Ce
terme d'organisme nous renvoie à notre organisme, ce qui est organisé. Mais
surtout à l'organe qui est vivant. C'est bien de cela que je voudrais parler.
Aujourd'hui,
la monoculture ou la spécialisation en matière d'élevage nous éloigne de la
ferme d'autrefois où tous les animaux "classiques" se côtoyaient.
On
se souvient de "Veau, vache, cochon, couvée" de Perrette et son pot au
lait. L'idée même de développement se faisait à travers la diversité des
espèces en osmose sur le territoire de la ferme.
Cela
relève désormais d'un choix, d'un engagement vis-à-vis de l'idée même que l'on
a de sa ferme. Aucun système n'est parfait et il n'est pas dans mon intention
de jeter la pierre à qui que ce soit. La réalité du moment que l'on appelle
également économique n'est pas une donnée à prendre à la légère. Dont acte.
Pour
ceux qui aiment la diversité et qui pensent qu'une ferme doit s'approcher au
plus près d'un organisme en équilibre, il convient de proposer quelques images
parlantes. Non pas par passéisme, mais plutôt pour redonner à chaque animal sa
place dans la cour de la ferme.
Il
serait aisé de recourir à nos souvenirs d'enfance, et ce serait un bon début.
Les
canards et autres oies, près de la marre où s'abreuvent les ruminants qui rentrent
le soir pour la traite, le poulailler bien hermétique qui protège les poules
après une journée à gratter la terre aux alentours de la ferme, les cochons qui
labourent consciencieusement le jardin de l'année prochaine, etc.
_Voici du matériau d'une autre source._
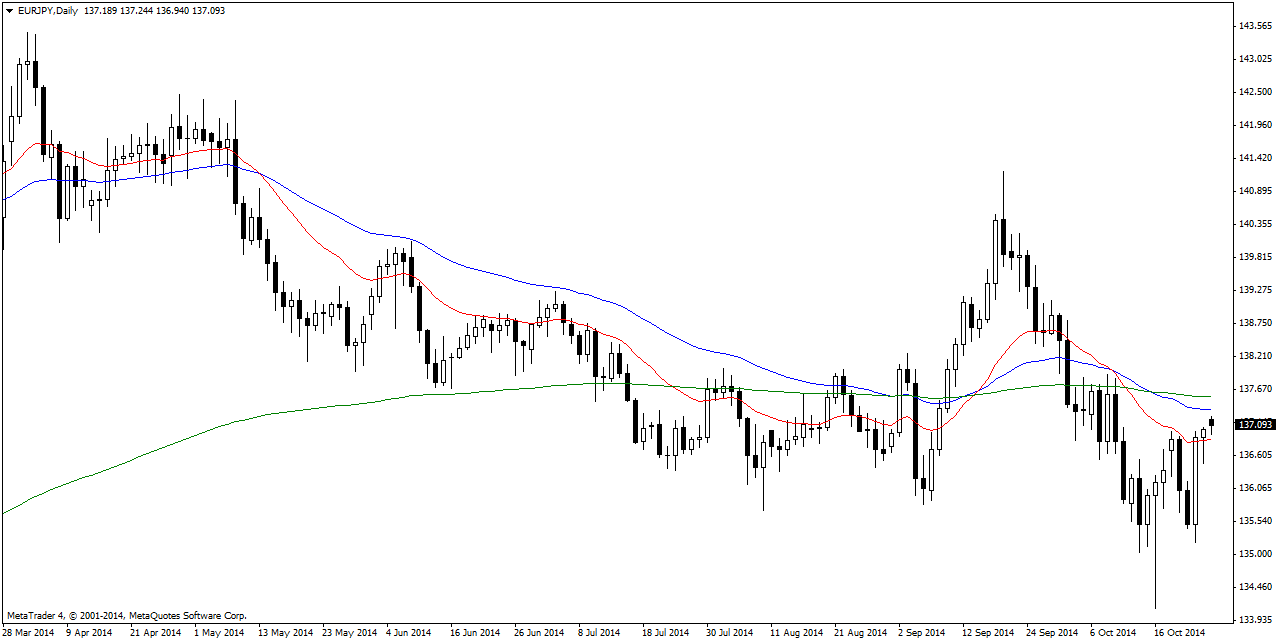Click the EURJPY,Daily symbol title text
This screenshot has height=641, width=1276.
[48, 10]
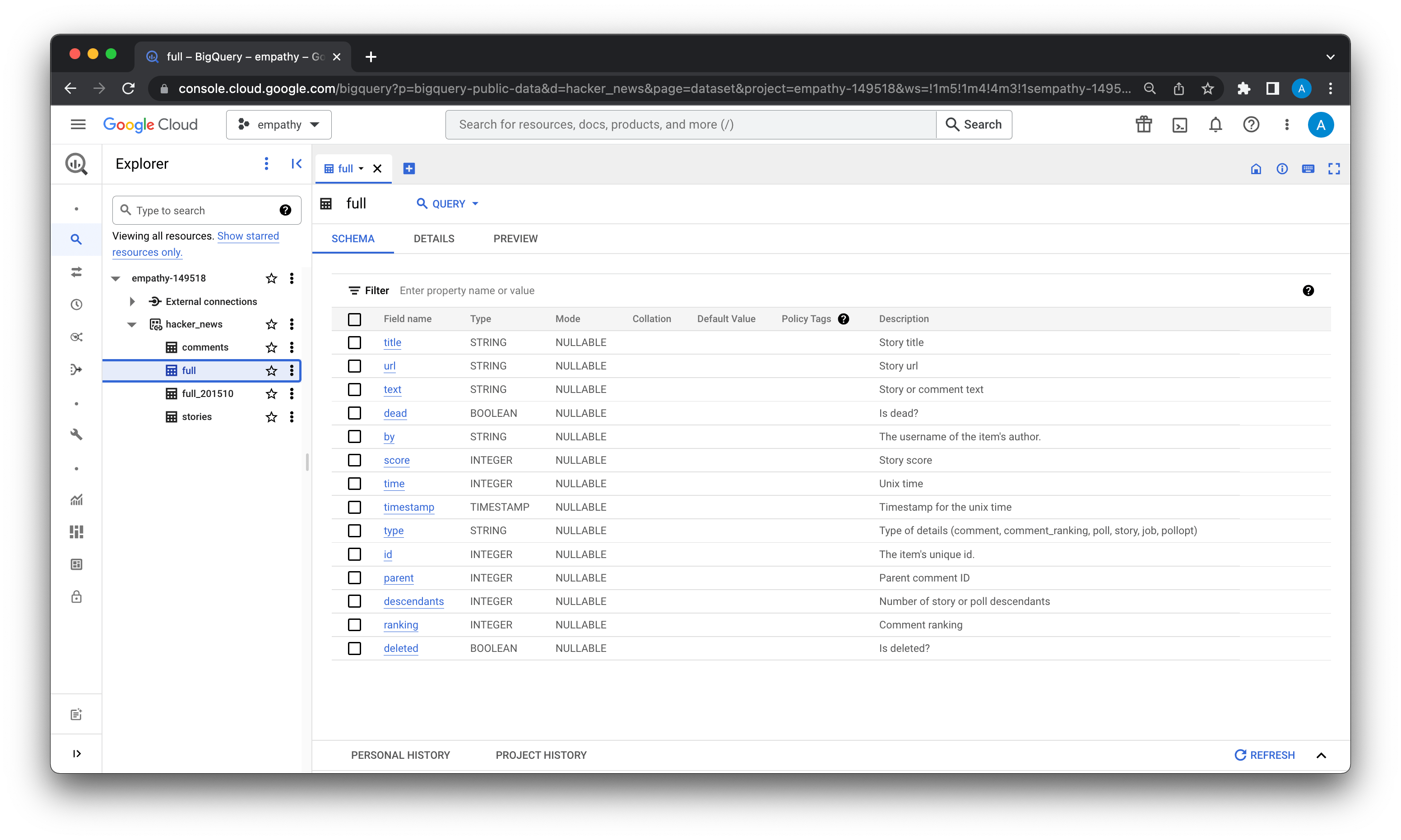This screenshot has height=840, width=1401.
Task: Open the empathy project selector dropdown
Action: coord(278,125)
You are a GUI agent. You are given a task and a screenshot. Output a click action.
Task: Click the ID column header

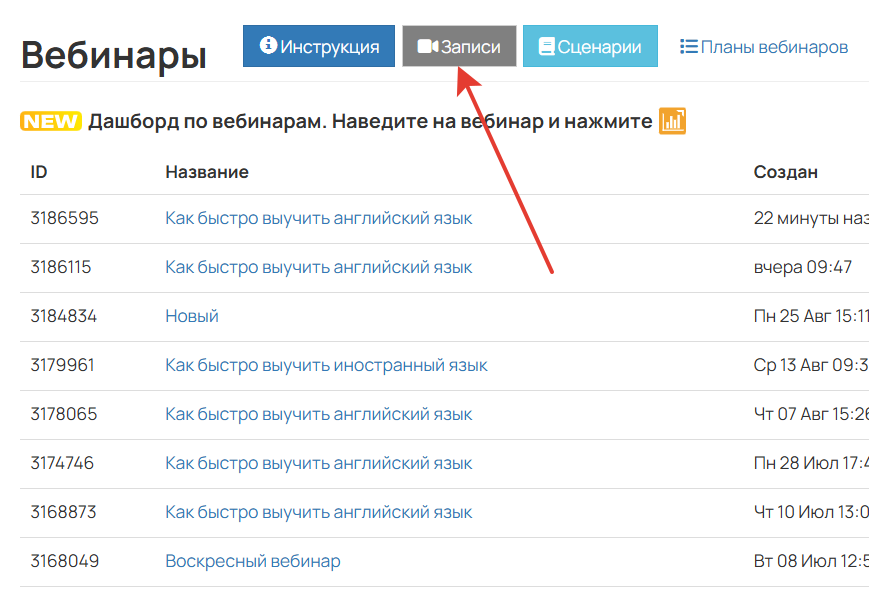[39, 172]
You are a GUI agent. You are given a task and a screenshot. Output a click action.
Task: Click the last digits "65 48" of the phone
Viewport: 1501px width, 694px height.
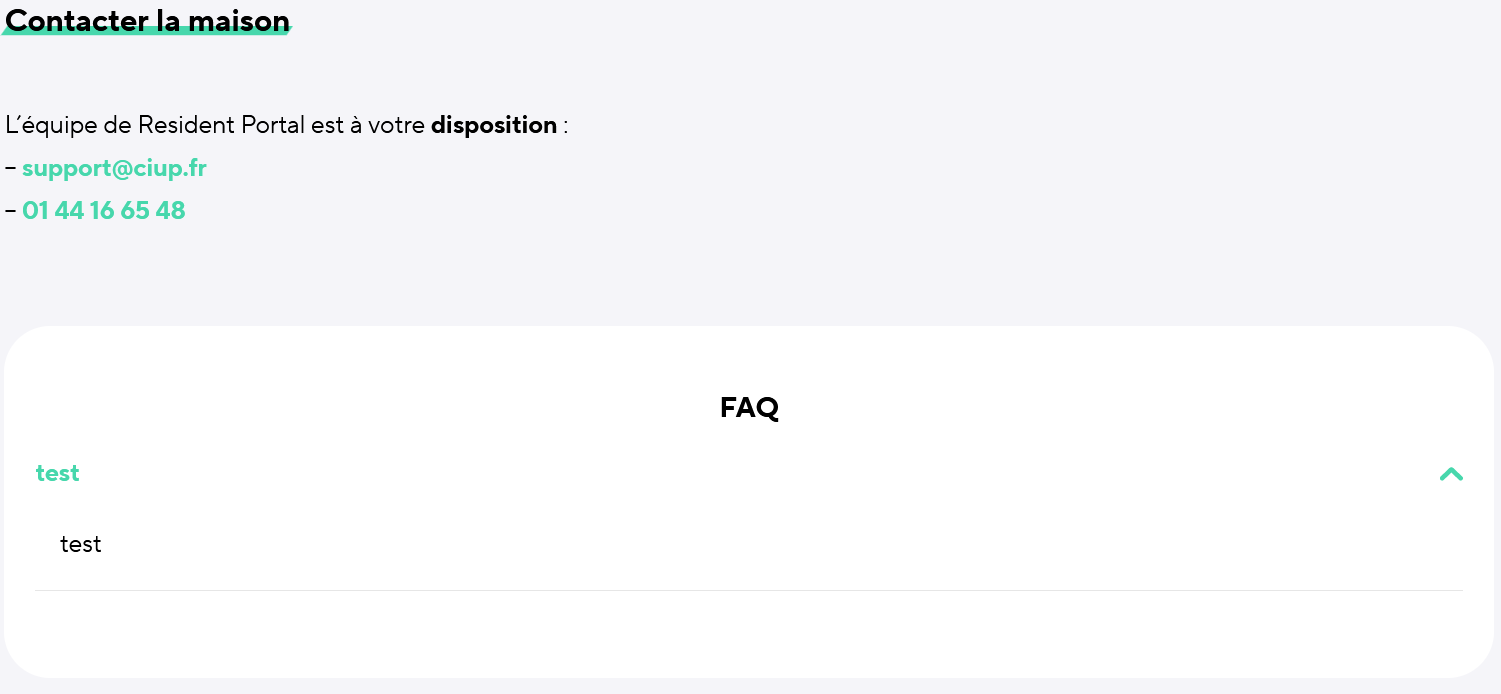pyautogui.click(x=153, y=211)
Les exemples
ne manquent pas.
Ce
qui manque parfois aujourd'hui, même dans ces lieux qui essayent de redonner
vie à cette continuité animale c'est le sens que l'on donne à la présence de
tous ces animaux.
L'interaction
entre divers éléments constitutifs d'un tout n'est plus à démontrer, comme le
fait qu'un tout est supérieur à la somme de ses constituants.
Ça, c'est
la donnée quantitative, mais aussi qualitative. La qualité de l'ensemble réside
dans l'interaction des éléments entre eux.
Chacun
agit à son niveau, dans sa spécificité puisque c'est la particularité du monde
animal. Il est "sur-adapté" pour une tâche, mais parfois très
"mauvais" pour une autre.
Donnons-lui
alors la possibilité de s'exprimer totalement.
La
volaille, par exemple. La poule nous donne des œufs, des poulets, des plumes
pour nos édredons et sa carcasse pour une poule au pot du dimanche.
Abnégation
de l'animal au service de l'humanité et surtout de son développement. (N'en
déplaise aux sans viande).
Mais
la poule gratte la terre. Ce qui peut être destructeur au jardin, mais elle
ameublit le sol, donc il nous faut du doigté !
Elle
gratte, retourne, bine à sa manière l'espace de la ferme. Elle affectionne les
lieux où le grain a été déchargé, battu, transporté…elle transformera nos
restes alimentaires (on réintroduit des poules en ville pour réduire nos
poubelles !), elle fouille le crottin, le retourne, le dynamise, etc.
Bref,
elle est utile à la vie, au nettoyage de l'espace.
Mais
elle a également un rôle invisible. Elle dynamise l'espace par sa présence et
son déplacement, elle fait partit des oiseaux et c'est leur tâche que de faire
vibrer l'astral dans notre environnement.
Cela
peut paraitre anodin, mais c'est loin de l'être.
Qu'est-ce
qui donne de la vie, de la lumière, de la chaleur à notre espace ? Comment tout
cela se met-il en route et comment ces différents éléments se trouvent-ils à
être répartis dans l'ensemble de cet "organisme agricole" auquel j'ai
fait référence au début de cet article ?
C'est
bien la collaboration des éléments et des animaux qui vivent sur la ferme qui
permet cet échange, cette osmose et l'équilibre général souhaitable.
Enfermez
vos poules toute la journée dans un espace confiné, sécurisé certes, et vous
passerez à côté d'une richesse qui ne coûte rien, mais qui peut grandement
améliorer votre environnement.
Les
moutons passaient la tondeuse sur nos talus, les chèvres et les ânes débroussaillaient
les chemins sans dépense de gas-oil ni de pollution, les canards régulaient les
limaces au jardin et les poules les chenilles.
Les
uns finissaient de brouter dans les coins, ou ce que laissait le cheval ou les
vaches, tout le monde y trouvait son compte pour la plus grande joie et le bénéfice
du paysan.
Le
berger ou la bergère remplaçait le fil de fer barbelé… le tracteur n'était
qu'un faible "Pony" de 1954 avec un moteur Simca de 16 cv qui
équipait les Arondes, et pourtant c'était déjà le déclin annoncé de la traction
animale qui allait reléguer le cheval, cet ami de l'homme, au rang d'animal de
loisir, mais c'est une autre histoire.
Pas
de passéisme ! Juste une idée à méditer de ce que nous avons fait du monde de
la ferme. Et dire que la permaculture voudrait nous faire revivre tout cela.
Passé ou avenir ?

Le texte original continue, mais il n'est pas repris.